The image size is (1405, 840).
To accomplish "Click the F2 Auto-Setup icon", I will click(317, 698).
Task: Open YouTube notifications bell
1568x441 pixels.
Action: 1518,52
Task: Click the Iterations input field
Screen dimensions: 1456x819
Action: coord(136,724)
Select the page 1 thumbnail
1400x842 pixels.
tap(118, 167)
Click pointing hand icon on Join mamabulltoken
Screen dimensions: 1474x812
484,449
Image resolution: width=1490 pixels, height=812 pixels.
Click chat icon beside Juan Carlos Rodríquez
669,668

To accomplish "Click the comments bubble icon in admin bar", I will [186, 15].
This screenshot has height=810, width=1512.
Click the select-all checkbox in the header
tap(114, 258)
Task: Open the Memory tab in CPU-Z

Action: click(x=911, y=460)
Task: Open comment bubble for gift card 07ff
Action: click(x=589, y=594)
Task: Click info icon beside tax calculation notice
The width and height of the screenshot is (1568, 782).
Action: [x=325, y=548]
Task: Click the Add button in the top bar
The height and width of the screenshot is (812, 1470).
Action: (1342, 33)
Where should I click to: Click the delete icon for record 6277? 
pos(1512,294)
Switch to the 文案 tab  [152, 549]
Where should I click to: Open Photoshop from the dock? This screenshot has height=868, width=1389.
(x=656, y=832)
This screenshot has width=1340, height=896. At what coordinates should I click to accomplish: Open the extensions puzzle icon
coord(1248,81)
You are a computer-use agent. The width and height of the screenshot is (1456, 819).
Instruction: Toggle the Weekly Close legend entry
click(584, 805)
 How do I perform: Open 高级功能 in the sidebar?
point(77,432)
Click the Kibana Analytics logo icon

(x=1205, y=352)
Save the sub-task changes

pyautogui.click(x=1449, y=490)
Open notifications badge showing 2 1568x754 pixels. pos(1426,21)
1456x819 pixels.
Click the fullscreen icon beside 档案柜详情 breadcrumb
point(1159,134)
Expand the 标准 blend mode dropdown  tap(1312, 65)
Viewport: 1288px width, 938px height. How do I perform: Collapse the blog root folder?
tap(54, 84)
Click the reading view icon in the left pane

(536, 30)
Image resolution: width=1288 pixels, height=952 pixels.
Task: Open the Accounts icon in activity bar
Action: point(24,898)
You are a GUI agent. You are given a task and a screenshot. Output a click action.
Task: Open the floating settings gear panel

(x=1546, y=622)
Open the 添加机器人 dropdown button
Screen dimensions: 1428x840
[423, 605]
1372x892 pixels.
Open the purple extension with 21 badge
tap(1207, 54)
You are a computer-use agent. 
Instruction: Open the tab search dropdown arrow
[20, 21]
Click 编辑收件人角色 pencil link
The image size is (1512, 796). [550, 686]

☆ ☆ ☆ ☆ ☆

### WHAT YOU HAVE TO DO
The reply is to be an exact repeat of the records above.

### ANSWER BELOW
The image size is (1405, 840).
To accomplish "Click the F2 Auto-Setup icon", I will click(317, 698).
Task: Open YouTube notifications bell
1568x441 pixels.
Action: 1518,52
Task: Click the Iterations input field
Screen dimensions: 1456x819
Action: coord(136,724)
Select the page 1 thumbnail
1400x842 pixels.
tap(118, 167)
Click pointing hand icon on Join mamabulltoken
Screen dimensions: 1474x812
484,449
Image resolution: width=1490 pixels, height=812 pixels.
Click chat icon beside Juan Carlos Rodríquez
669,668

To accomplish "Click the comments bubble icon in admin bar", I will [186, 15].
This screenshot has height=810, width=1512.
Click the select-all checkbox in the header
tap(114, 258)
Task: Open the Memory tab in CPU-Z

Action: click(x=911, y=460)
Task: Open comment bubble for gift card 07ff
Action: click(x=589, y=594)
Task: Click info icon beside tax calculation notice
The width and height of the screenshot is (1568, 782).
Action: [x=325, y=548]
Task: Click the Add button in the top bar
The height and width of the screenshot is (812, 1470).
Action: (1342, 33)
Where should I click to: Click the delete icon for record 6277? 
pos(1512,294)
Switch to the 文案 tab  [152, 549]
Where should I click to: Open Photoshop from the dock? This screenshot has height=868, width=1389.
(x=656, y=832)
This screenshot has width=1340, height=896. At what coordinates should I click to accomplish: Open the extensions puzzle icon
coord(1248,81)
You are a computer-use agent. The width and height of the screenshot is (1456, 819).
Instruction: Toggle the Weekly Close legend entry
click(584, 805)
 How do I perform: Open 高级功能 in the sidebar?
point(77,432)
Click the Kibana Analytics logo icon

(x=1205, y=352)
Save the sub-task changes

pyautogui.click(x=1449, y=490)
Open notifications badge showing 2 1568x754 pixels. pos(1426,21)
1456x819 pixels.
Click the fullscreen icon beside 档案柜详情 breadcrumb
point(1159,134)
Expand the 标准 blend mode dropdown  tap(1312, 65)
Viewport: 1288px width, 938px height. How do I perform: Collapse the blog root folder?
tap(54, 84)
Click the reading view icon in the left pane

(536, 30)
Image resolution: width=1288 pixels, height=952 pixels.
Task: Open the Accounts icon in activity bar
Action: point(24,898)
You are a GUI agent. You are given a task and a screenshot. Output a click action.
Task: Open the floating settings gear panel

(x=1546, y=622)
Open the 添加机器人 dropdown button
Screen dimensions: 1428x840
[423, 605]
1372x892 pixels.
Open the purple extension with 21 badge
tap(1207, 54)
You are a computer-use agent. 
Instruction: Open the tab search dropdown arrow
[20, 21]
Click 编辑收件人角色 pencil link
The image size is (1512, 796). [550, 686]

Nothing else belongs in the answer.